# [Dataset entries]
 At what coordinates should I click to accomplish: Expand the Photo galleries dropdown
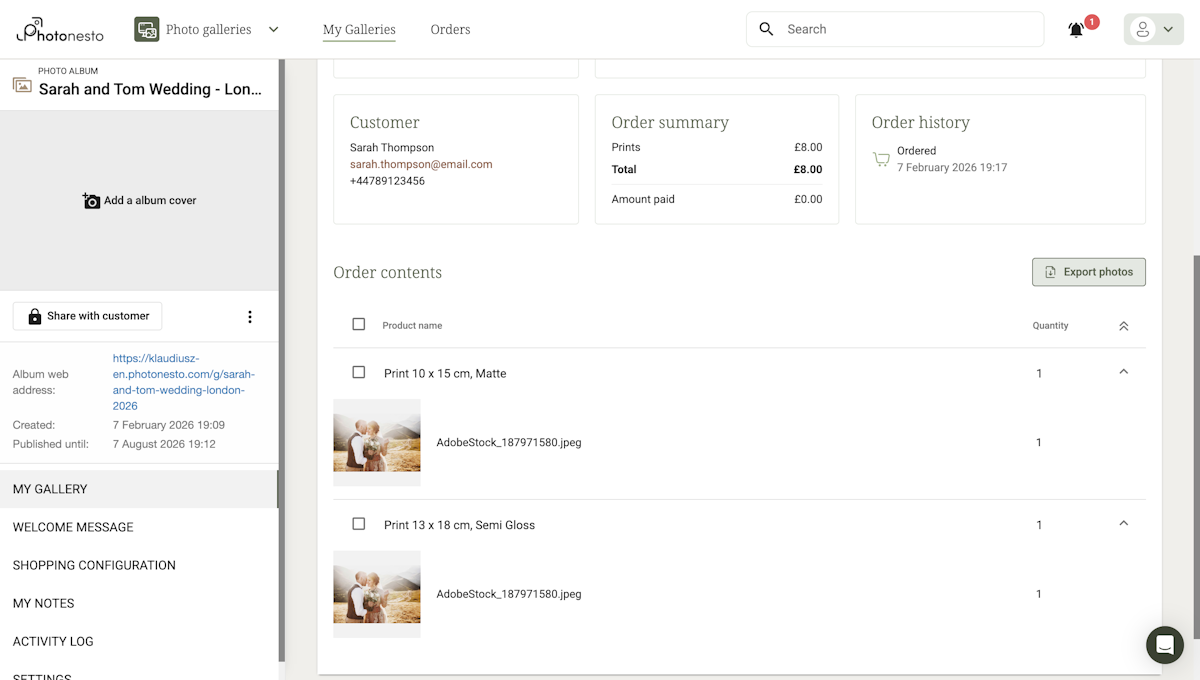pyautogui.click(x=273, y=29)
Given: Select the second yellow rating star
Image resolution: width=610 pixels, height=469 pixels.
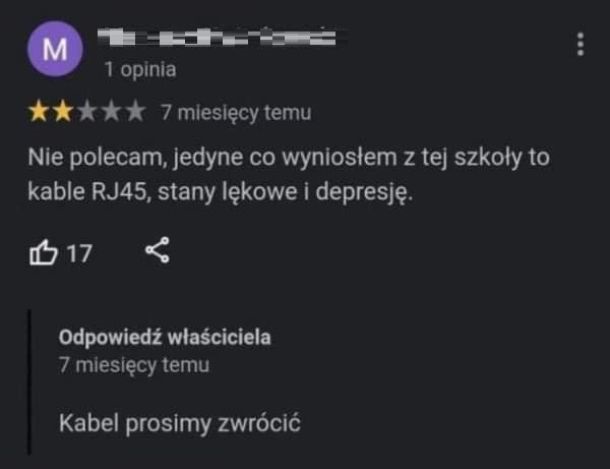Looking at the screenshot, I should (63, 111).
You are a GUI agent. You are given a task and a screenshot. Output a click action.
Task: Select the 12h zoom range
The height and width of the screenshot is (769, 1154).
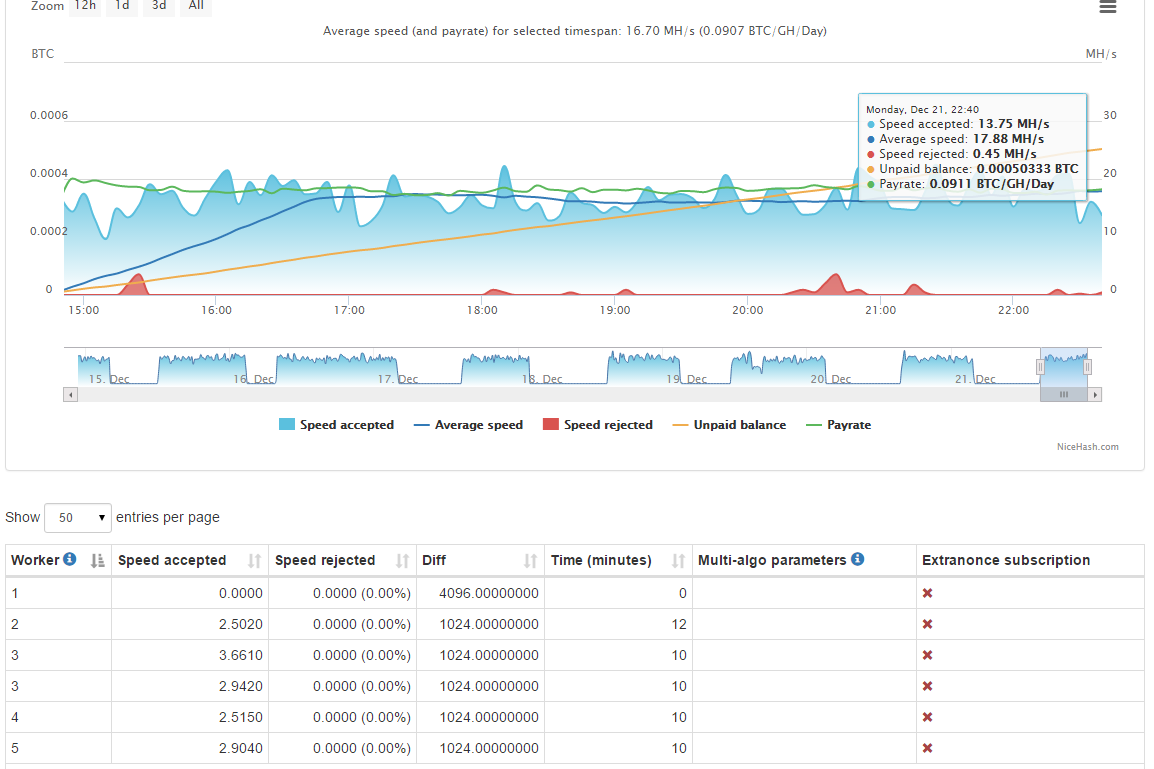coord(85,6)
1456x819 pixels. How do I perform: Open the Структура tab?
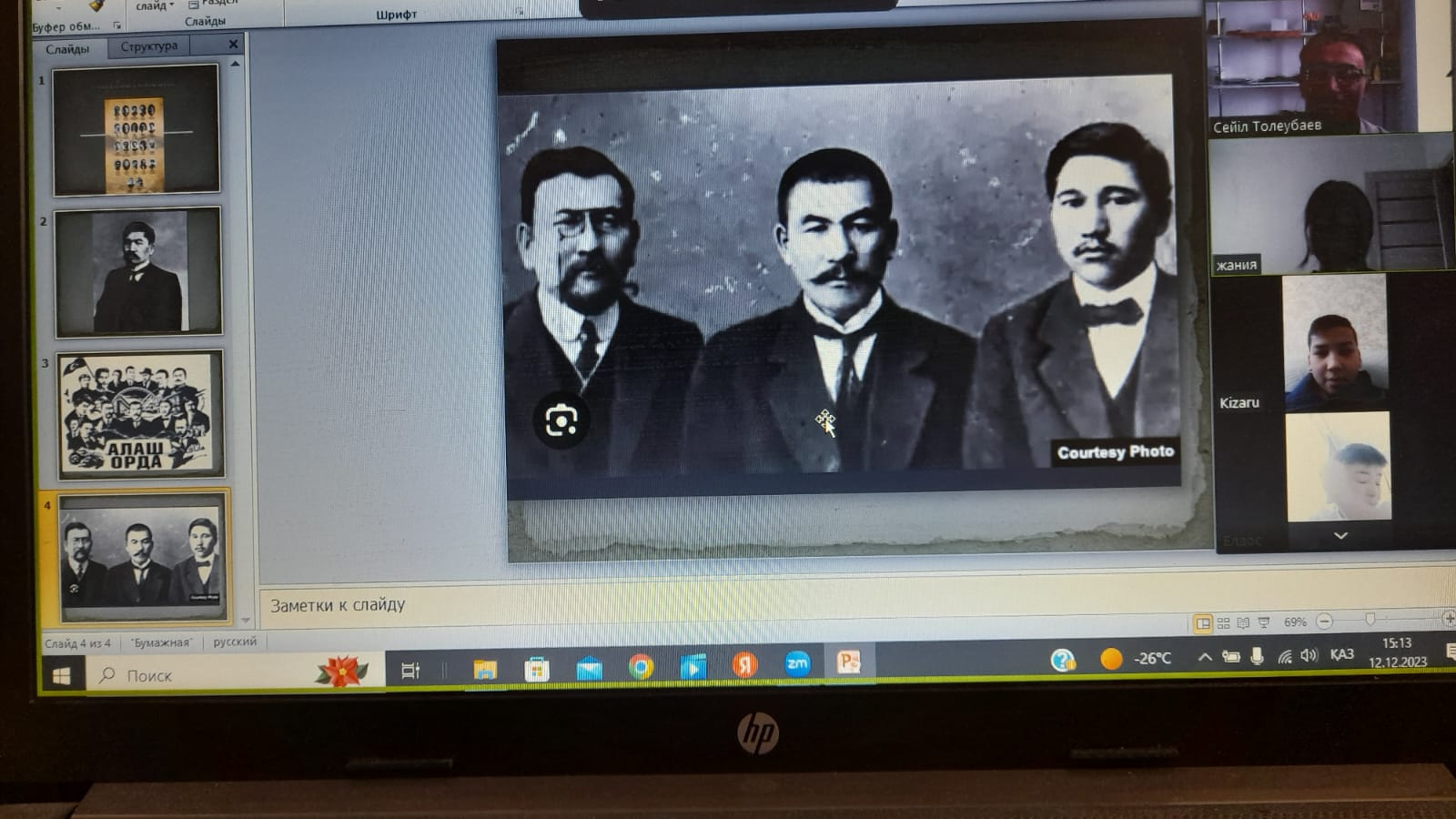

# [WHAT NEEDS TO BE DONE]
Would you set down the entries exactly as given, minus their pictures?

# [SOLUTION FOR THIS EXERCISE]
 At what coordinates should I click to accomplish: Expand the Photo galleries dropdown
pyautogui.click(x=273, y=29)
Given: Select the second yellow rating star
Image resolution: width=610 pixels, height=469 pixels.
Looking at the screenshot, I should (63, 111).
You are a GUI agent. You are given a task and a screenshot. Output a click action.
Task: Select the 12h zoom range
The height and width of the screenshot is (769, 1154).
coord(85,6)
1456x819 pixels. How do I perform: Open the Структура tab?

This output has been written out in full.